Having founded leading spread betting firm Spreadex in 1999, Johnathan Hufford CEO speaks to SBC on his company’s long journey. Focusing on in-house development since its founding, Hufford details to SBC readers how his firm has handled the rare market conditions and realties of running a spread betting product.
SBC: Jonathan thanks for letting SBC profile you… When you founded Spreadex in 1999 what market issues and conditions were you trying to solve? How have these factors changed in the 17 years since you began operations?
Jonathan Hufford: When Spreadex was first founded in 1999, we found a very competitive environment with seven operators in sports spread betting including UK legacy betting operators William Hill and Ladbrokes.
Today that competition has shrunk to just two out and out spread betting operators; ourselves and Sporting Index. The financial markets were more benign in nature but they have become far more competitive.

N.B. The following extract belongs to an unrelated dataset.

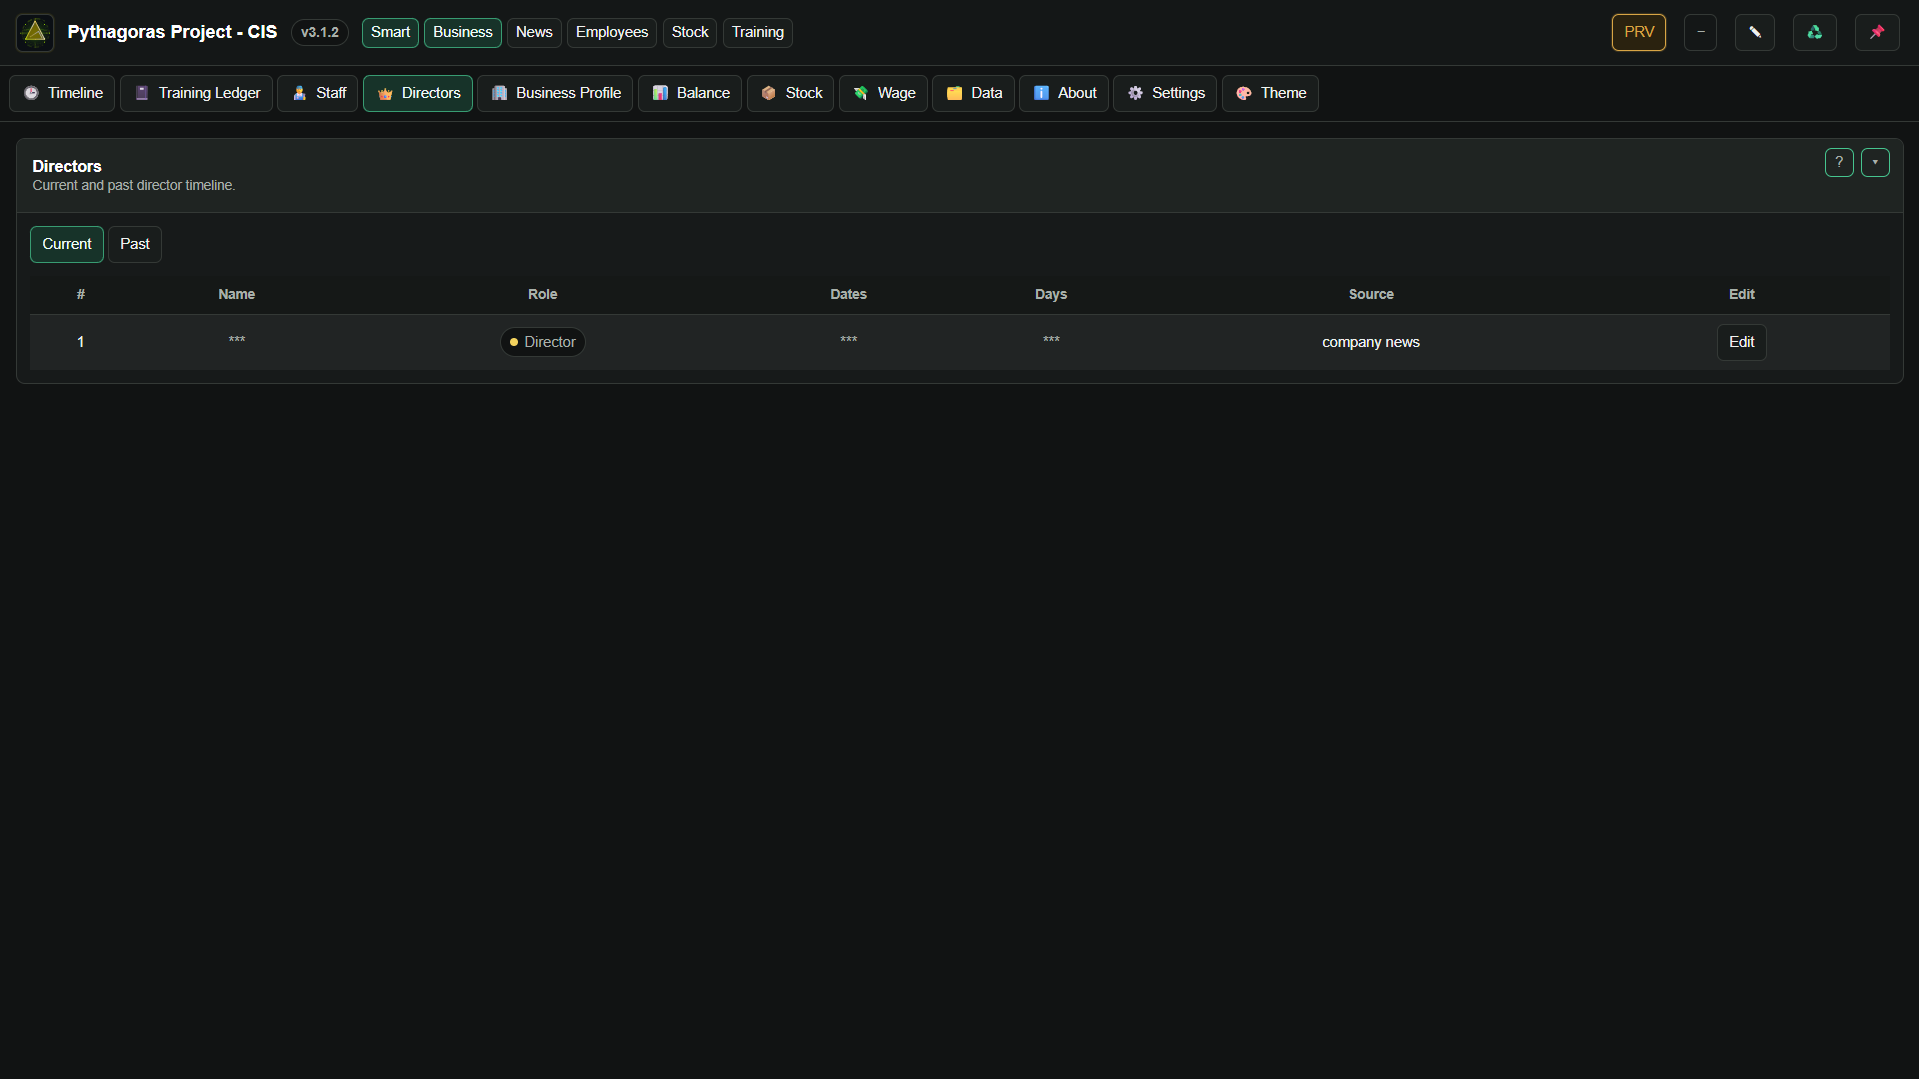Click the pencil edit icon in header
This screenshot has width=1919, height=1079.
(x=1755, y=32)
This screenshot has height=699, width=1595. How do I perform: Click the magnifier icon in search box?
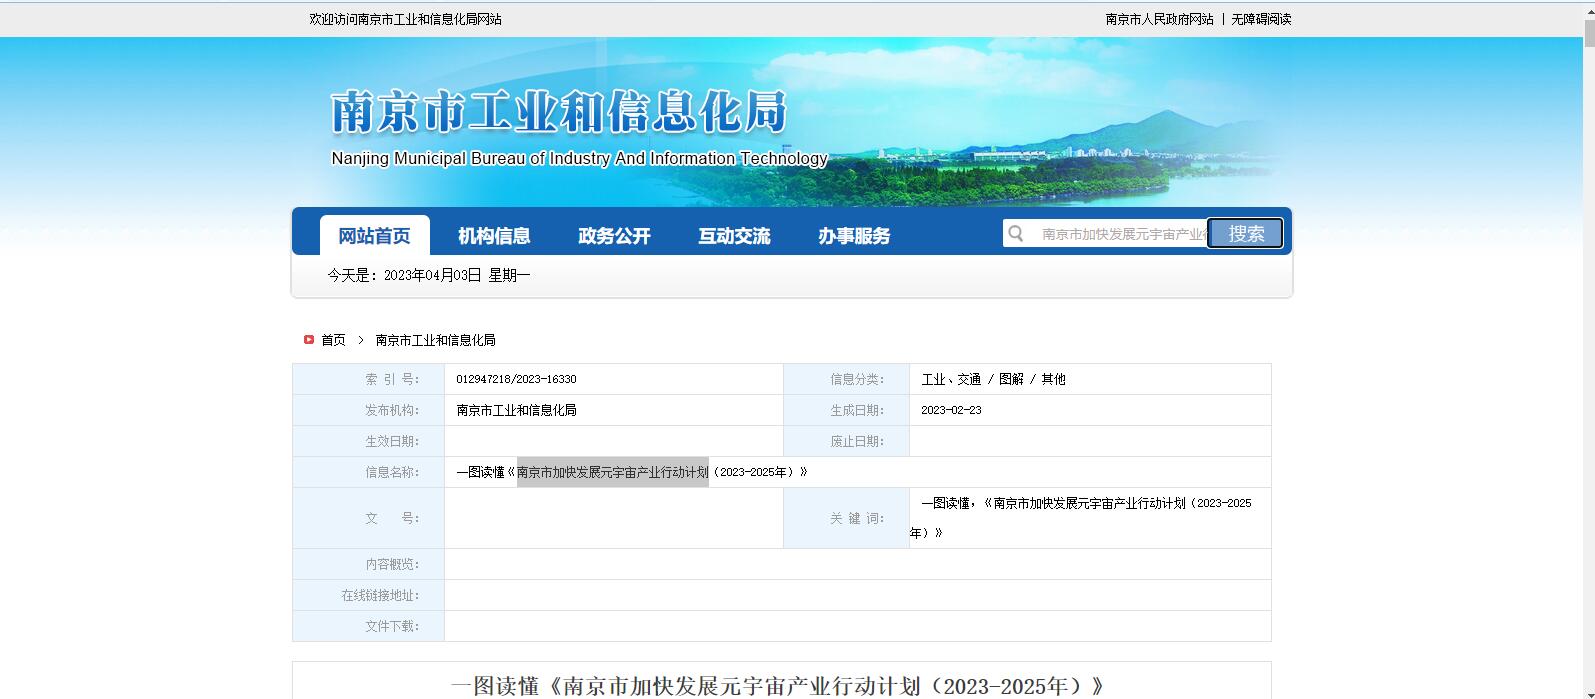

SBC: As a brand Spreadex has successfully translated the complexities of spread betting to an effective consumer proposition, how has your team achieved this vital competency?

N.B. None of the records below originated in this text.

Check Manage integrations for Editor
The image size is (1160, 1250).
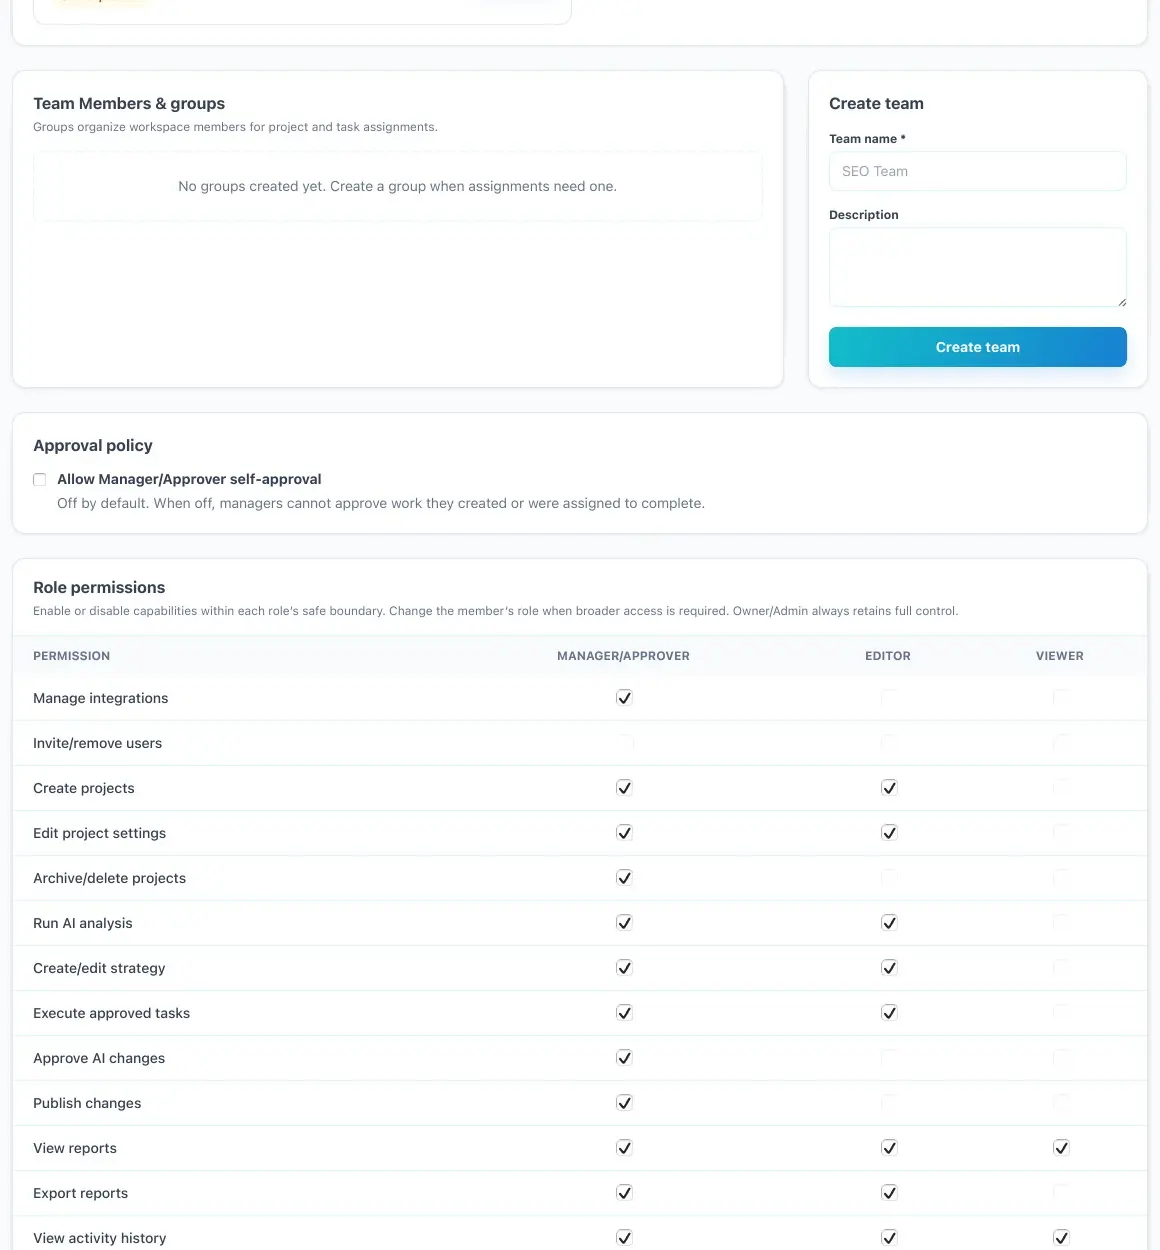click(x=889, y=698)
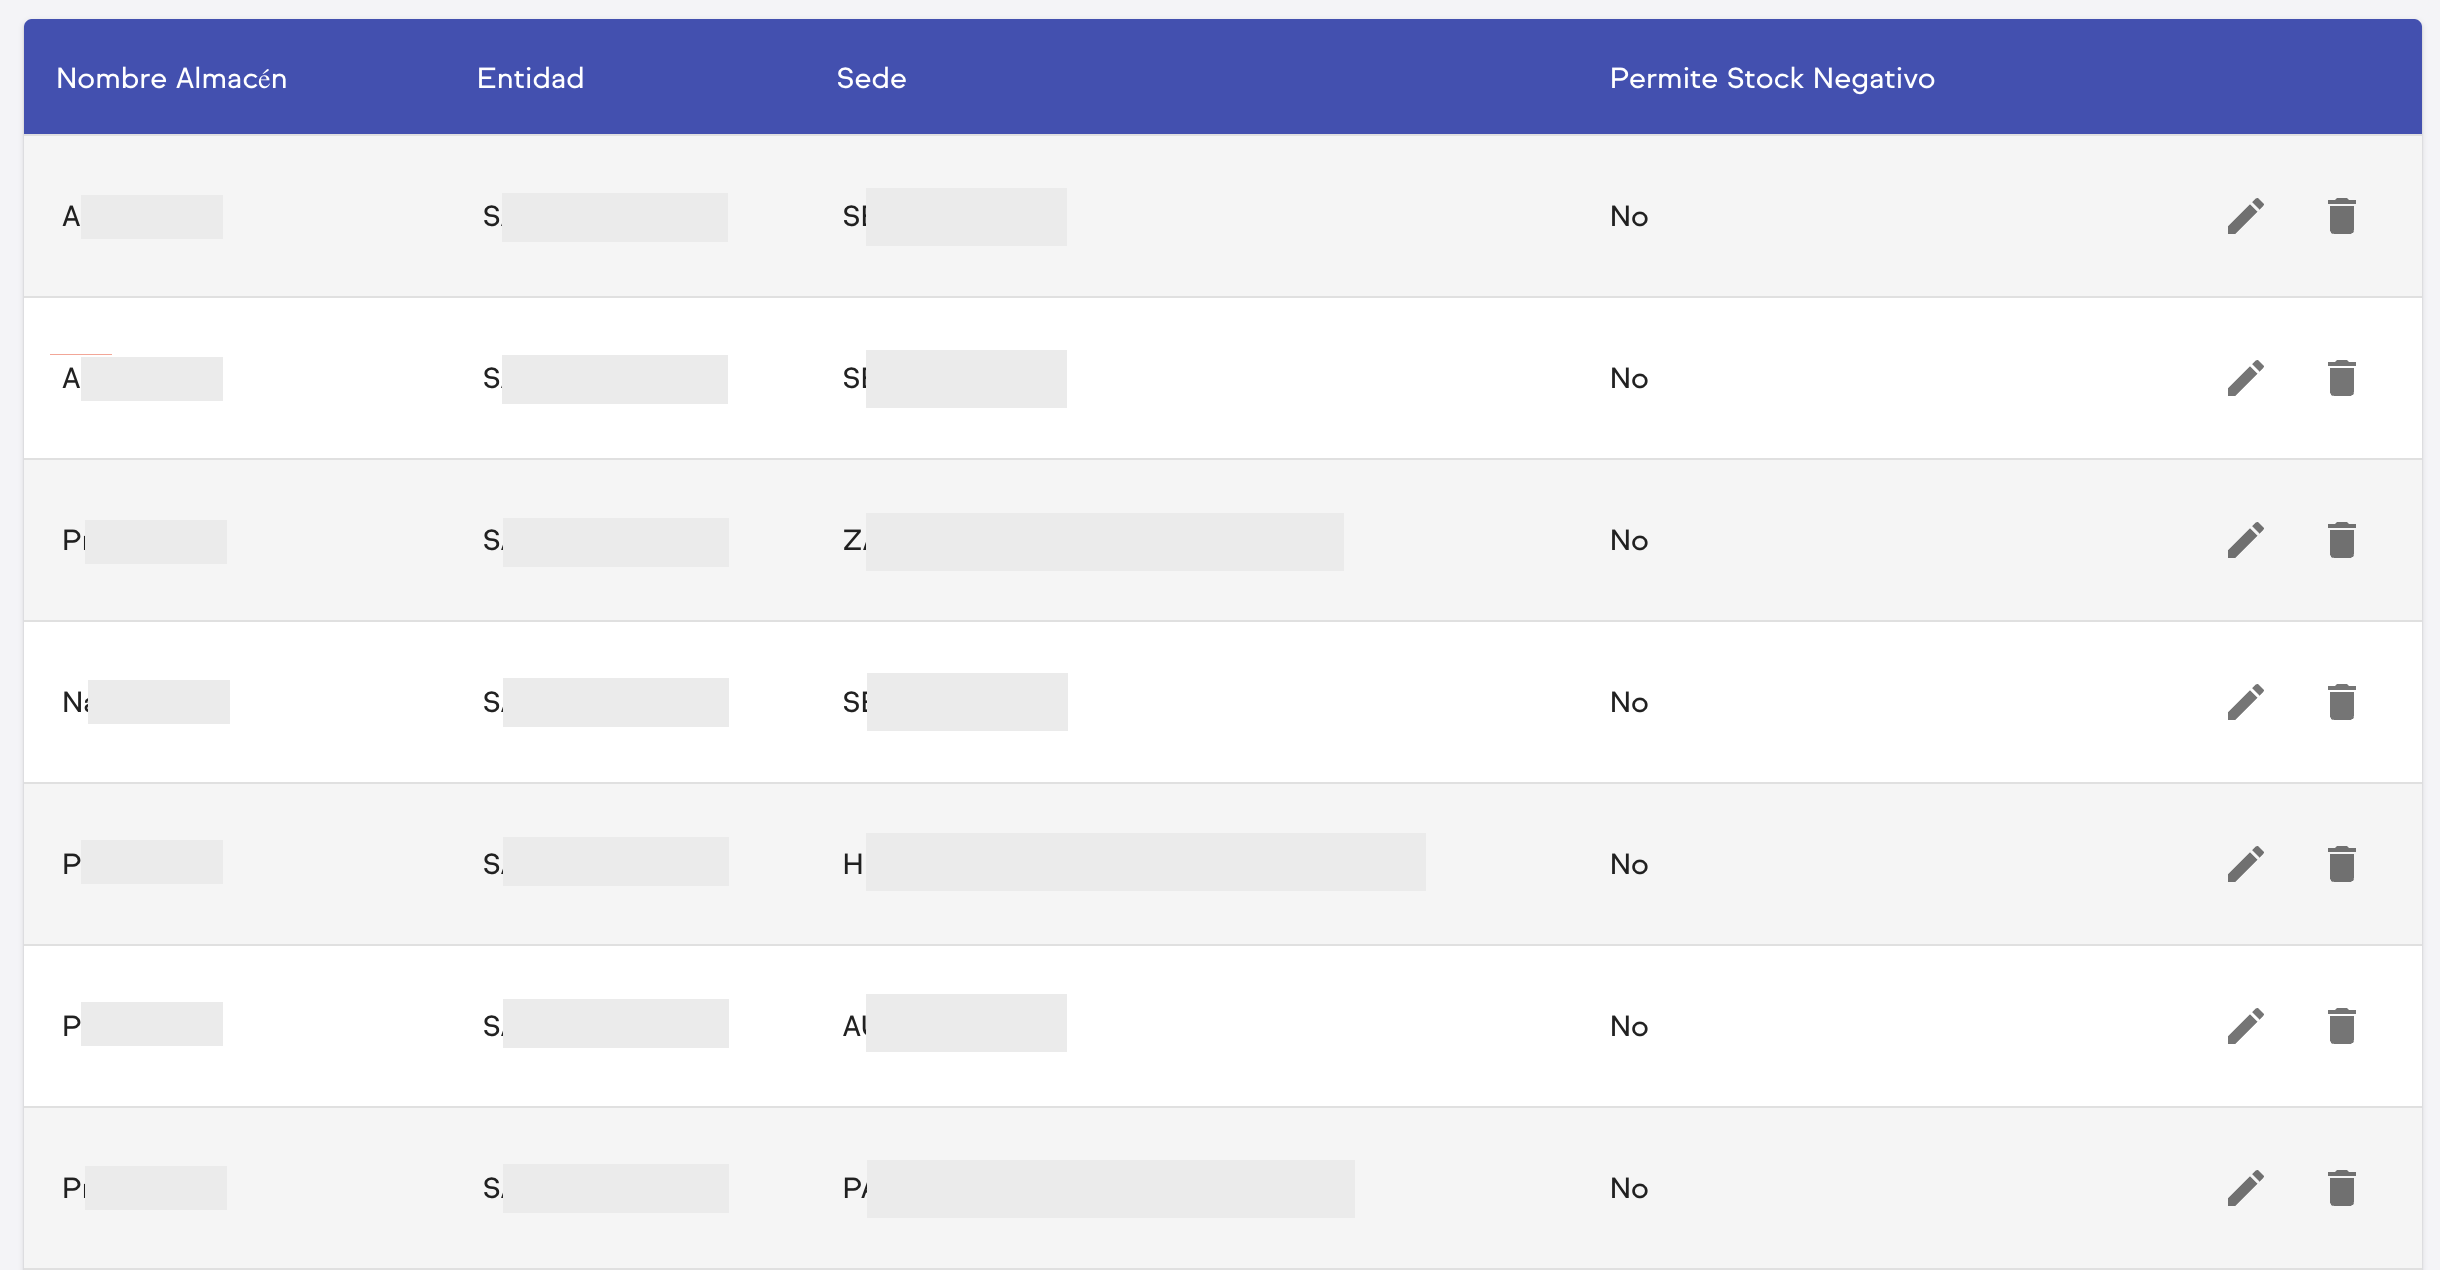Edit the second row's warehouse entry
2440x1270 pixels.
tap(2245, 378)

JH: Being honest…I am not sure we have!! But like any dedicated firm we continue to improve our market messaging, via online tutorials, videos and using customer friendly language that is not centered on city technical speak or dialogue. I feel that this has helped grow Spreadex services and has been one of our main corporate focuses.
Spreadex marketing has further been supported by strategic content led PR using insightful articles in the wider media detailing markets intricacies, which have been a useful tool for engaging with the general public beyond just simply advertising our spread betting services.
SBC: Competing in today’s highly saturated sports betting market, where do you see spread betting as product and service?
JH: Its position will be as a small niche within the betting industry, this is simply this is a market reality. Sports spread betting was arguably the forerunner of betting in-play, and with a host of different markets. Unfortunately, because it is a small niche, it has been unable to maximise this innovation because so many people do not understand the market.
I am also wary of dumbing down too much the product as this would be irresponsible in a highly regulated industry. We do not want people to lose money on products/markets they do not understand.
SBC: Spreadex has placed a high focus on in-house led development, as a leader why did you focus on this strategy, when easier options were available for your spread betting product?
JH: Having a strong focus on ‘in-house’ development was a simply a reality for the business since our market was too niche, we therefore decided it was hard to brief outside firms on product development which would hinder us long term.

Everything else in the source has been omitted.